Segment Open

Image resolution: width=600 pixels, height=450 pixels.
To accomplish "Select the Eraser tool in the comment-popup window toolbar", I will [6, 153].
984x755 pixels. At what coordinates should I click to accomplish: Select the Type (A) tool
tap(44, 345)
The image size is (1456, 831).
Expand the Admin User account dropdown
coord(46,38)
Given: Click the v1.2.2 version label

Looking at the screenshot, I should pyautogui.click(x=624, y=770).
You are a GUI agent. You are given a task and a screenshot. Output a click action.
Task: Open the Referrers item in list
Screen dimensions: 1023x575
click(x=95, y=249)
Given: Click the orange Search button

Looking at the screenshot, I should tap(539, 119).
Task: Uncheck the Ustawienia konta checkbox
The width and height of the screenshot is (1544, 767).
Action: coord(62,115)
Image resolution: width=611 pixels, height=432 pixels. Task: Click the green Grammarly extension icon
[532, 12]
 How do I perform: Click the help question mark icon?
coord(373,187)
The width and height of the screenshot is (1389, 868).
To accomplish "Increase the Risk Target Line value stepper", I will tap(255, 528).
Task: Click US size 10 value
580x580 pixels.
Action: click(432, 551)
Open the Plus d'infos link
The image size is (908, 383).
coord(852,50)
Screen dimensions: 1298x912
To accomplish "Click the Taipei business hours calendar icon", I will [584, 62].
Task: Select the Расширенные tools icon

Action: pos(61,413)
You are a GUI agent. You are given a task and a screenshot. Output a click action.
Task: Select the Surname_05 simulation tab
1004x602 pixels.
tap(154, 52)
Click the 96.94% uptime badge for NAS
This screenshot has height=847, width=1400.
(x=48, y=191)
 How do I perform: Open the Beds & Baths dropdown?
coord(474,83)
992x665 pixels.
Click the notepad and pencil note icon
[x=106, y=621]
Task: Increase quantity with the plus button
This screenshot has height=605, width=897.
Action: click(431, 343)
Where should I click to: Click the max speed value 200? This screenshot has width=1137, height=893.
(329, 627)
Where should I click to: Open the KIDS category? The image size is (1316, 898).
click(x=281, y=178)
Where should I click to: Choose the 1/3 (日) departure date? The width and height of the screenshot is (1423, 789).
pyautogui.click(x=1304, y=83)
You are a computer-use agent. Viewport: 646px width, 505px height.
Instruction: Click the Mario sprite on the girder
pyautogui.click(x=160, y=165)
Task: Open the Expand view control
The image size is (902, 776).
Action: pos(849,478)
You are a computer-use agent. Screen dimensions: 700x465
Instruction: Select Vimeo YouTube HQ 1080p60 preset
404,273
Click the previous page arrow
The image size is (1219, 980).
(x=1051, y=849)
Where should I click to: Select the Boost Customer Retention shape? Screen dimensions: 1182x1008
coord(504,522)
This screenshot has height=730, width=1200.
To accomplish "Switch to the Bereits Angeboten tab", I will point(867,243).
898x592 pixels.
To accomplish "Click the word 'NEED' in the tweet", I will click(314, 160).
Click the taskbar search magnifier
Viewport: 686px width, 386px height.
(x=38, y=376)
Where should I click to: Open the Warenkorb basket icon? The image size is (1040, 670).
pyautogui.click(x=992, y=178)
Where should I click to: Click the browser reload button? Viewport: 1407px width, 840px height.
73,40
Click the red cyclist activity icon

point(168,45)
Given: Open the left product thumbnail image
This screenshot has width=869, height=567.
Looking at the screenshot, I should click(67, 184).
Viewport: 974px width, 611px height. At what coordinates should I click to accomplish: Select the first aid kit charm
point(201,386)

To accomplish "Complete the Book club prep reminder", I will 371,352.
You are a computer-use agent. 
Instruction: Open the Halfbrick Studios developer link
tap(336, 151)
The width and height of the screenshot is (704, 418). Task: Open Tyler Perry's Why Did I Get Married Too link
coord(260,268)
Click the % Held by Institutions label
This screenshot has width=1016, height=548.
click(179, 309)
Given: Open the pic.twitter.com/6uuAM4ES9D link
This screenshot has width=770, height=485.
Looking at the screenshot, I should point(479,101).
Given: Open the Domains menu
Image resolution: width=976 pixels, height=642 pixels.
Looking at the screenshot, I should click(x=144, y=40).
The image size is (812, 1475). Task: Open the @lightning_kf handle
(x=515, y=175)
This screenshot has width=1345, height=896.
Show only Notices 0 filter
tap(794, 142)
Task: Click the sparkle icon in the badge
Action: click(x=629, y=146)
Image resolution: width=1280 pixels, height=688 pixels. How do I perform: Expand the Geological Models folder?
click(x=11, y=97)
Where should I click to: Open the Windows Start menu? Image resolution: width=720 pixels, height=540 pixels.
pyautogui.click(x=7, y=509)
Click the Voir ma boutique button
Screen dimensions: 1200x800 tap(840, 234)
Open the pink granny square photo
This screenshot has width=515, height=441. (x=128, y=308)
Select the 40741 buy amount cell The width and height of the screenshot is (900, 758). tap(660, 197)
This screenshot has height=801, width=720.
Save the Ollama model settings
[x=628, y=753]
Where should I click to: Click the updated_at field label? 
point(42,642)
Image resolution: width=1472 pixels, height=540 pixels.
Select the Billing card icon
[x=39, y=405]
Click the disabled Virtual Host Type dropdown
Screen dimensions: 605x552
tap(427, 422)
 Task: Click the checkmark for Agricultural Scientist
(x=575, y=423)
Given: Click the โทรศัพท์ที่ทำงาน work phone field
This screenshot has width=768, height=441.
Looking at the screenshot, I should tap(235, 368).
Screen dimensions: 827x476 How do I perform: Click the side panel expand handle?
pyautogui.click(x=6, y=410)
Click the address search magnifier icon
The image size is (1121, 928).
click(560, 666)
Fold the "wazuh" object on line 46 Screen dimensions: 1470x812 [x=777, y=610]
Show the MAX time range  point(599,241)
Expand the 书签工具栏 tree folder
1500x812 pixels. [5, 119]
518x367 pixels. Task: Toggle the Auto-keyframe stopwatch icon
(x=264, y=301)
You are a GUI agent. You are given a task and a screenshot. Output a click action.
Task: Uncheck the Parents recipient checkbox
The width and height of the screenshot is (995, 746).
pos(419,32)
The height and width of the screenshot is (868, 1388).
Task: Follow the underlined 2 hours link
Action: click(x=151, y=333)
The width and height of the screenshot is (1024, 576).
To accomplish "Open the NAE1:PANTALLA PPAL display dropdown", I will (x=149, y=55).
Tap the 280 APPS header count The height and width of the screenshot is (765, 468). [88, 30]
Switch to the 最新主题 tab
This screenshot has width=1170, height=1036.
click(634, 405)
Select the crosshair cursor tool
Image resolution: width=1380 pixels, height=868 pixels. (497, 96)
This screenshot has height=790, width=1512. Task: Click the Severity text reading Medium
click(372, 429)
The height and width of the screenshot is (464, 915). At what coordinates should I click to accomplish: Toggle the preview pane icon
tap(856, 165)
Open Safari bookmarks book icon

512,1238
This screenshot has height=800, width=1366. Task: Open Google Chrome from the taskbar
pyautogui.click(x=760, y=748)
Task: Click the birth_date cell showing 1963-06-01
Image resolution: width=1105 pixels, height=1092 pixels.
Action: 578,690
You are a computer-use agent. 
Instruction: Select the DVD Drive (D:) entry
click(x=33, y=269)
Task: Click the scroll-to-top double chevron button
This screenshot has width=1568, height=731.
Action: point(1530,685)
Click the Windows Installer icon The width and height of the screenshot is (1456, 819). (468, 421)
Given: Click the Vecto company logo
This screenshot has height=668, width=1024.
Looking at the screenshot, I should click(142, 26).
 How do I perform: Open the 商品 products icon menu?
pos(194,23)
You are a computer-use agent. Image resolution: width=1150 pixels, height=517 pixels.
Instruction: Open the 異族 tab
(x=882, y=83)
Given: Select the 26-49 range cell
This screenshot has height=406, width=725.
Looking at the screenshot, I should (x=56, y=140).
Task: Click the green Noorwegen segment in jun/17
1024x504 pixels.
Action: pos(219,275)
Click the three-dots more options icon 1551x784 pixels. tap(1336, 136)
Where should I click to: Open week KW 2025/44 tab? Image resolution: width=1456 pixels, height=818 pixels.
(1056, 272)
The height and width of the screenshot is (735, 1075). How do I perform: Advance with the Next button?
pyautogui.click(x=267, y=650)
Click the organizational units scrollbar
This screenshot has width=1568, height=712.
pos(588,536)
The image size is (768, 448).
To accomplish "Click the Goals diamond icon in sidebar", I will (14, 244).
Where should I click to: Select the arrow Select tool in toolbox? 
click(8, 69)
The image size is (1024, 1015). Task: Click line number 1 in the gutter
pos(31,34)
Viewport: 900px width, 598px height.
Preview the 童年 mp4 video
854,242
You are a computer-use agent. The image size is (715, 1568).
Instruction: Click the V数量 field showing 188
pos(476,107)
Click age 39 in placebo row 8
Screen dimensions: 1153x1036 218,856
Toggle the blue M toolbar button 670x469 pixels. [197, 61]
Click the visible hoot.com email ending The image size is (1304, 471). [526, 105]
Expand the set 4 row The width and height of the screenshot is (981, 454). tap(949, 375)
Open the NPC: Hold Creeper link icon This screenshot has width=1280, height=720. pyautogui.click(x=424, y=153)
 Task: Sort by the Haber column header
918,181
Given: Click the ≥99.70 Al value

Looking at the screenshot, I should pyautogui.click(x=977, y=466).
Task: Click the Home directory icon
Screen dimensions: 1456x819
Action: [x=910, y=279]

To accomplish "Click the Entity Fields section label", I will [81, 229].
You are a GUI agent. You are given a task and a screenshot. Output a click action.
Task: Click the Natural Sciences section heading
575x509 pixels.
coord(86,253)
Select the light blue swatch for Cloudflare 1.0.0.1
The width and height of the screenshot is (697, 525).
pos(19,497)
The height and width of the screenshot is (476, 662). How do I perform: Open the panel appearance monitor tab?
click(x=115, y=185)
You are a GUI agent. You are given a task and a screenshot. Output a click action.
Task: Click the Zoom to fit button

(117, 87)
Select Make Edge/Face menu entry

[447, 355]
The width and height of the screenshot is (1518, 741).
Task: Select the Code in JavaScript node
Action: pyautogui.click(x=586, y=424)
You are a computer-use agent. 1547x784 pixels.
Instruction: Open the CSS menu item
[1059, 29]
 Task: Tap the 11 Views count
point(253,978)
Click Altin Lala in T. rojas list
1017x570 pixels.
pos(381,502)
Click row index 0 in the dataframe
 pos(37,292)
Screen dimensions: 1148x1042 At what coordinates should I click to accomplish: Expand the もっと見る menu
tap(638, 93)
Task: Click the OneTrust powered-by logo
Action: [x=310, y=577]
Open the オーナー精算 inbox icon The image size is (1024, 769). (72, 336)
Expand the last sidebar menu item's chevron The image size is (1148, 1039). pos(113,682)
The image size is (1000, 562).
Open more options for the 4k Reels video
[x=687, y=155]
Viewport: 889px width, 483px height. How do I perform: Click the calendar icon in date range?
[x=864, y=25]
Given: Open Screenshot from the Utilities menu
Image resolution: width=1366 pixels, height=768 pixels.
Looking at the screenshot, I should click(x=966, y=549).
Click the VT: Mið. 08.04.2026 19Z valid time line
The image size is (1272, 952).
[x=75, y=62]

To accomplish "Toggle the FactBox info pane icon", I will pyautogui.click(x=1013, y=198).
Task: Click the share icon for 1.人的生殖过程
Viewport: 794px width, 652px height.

Segment Closed

◆ GOAL OF THE EXERCISE
Among the lines above, return those that contain the string "Increase".

◆ WRITTEN RESPONSE
To accomplish "Increase the Risk Target Line value stepper", I will tap(255, 528).
Task: Increase quantity with the plus button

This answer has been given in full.